Let’s try to think as the average employee. In front of him, on his screen : an email client, a portal, a document management system, one or two activity specific application (ERP, CRM…), a social network, an instant messaging client… Enough to do everything and solve all his needs and channels for every kind of interaction : structured, unstructured, synchronous, asynchronous, within a defined project group, within open topic-centric communities…

The truth is that organization made a bet. They bet people intuitively know how to articulate these logics and tools and behave as information smugglers.

– articulate logics : work with structured activity centric tools and go to find relevant information to make decisions in a social network for instance.

– articulate tools : use a CRM, then find some information in the social network, then in the ECM, come back to the CRM then use the portal… Aggregate all the informations about someone from the official directory, his activities on the social network, his contribution to wikis etc…to be sure this is the right person to contact to solve a business problem.

– being information smugglers : a discussion in a tool may help to generate an information in another, an information here may be the cause of a conversation there.. To make the system work, information has to move from one tool to another. A report from the CRM to share in a group space, a discussion inside a community to link to an action in the CRM… In the best case people copy and past, in the worse they make screen shots…and end doing nothing because it makes them waste too much time.

No one should have to wonder were are the informations that are related to a business issue that appears in any enterprise tools : they should be suggested on the screen where the issue appears. “You should visit such community where people converse about this product / sector, contact M. So and so because he knows this product / client very well… A sales person should not have to go information-fishing to help his customer : informations should come to him directly where he works : in his CRM.

No one should have to transfer and convert information from one tool to another : tools should be able to exchange in one clic or, at least, to propose a link between any object and the conversations / user generated information / people related to this object.

In many cases, business data cause exchanges and exchanges improve the way decision are made and people act. So, going from one to the other should be natural, the formal and informal part of one’s work should be linked into tools if we want employee to articulate the structured and unstructured part of their work.

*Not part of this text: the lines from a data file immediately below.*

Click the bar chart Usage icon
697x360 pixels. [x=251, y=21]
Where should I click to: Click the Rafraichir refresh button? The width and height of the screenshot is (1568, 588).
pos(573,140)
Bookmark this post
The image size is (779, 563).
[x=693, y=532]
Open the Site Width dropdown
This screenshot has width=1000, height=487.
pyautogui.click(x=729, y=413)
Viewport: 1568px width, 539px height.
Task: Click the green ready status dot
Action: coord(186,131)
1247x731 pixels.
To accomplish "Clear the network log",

Of course, a lot of development and integration will be needed to create this software layer and it will have a cost. But the question is : what do we want ?

This articulation, this middleware work, will be performed by either technolohy or people. In the first case it will cost money, will take time, but will help to provide employees with a coherent and unified work environment that will remove many barriers to the adoption of more productive ways of doing things. In the second case, we assume that people are able to perform these articulation tasks, what is true for less than 10% of employees. It also means we decide to replace a scalable IT investment by human time that is not scalable. If people save less time by using tools than they loose time by juggling with them and using them, they can’t be blamed for chosing to…be productive !

As long as this issue won’t be solved, there are lots of chances people will keep on refusing new tools and ways of getting their work done.

By the way, does it mean the end of “plug and play social software” that can be used without integration ? The revenge of heavy projects as “legacies” like it ? I think so, at least to some extent. The social component should be a layer shared by all enterprise applications, what will need a little plumbing…and vendors that understand this need. Employees are not paid to make IT plumbing , that’s IT people’s job. But it supposes that vendors offer tools that makes it as easy as possible.

Keep something in mind : any information system that puts the solution to a problem more than one click away from the problem looses many users at each extra click.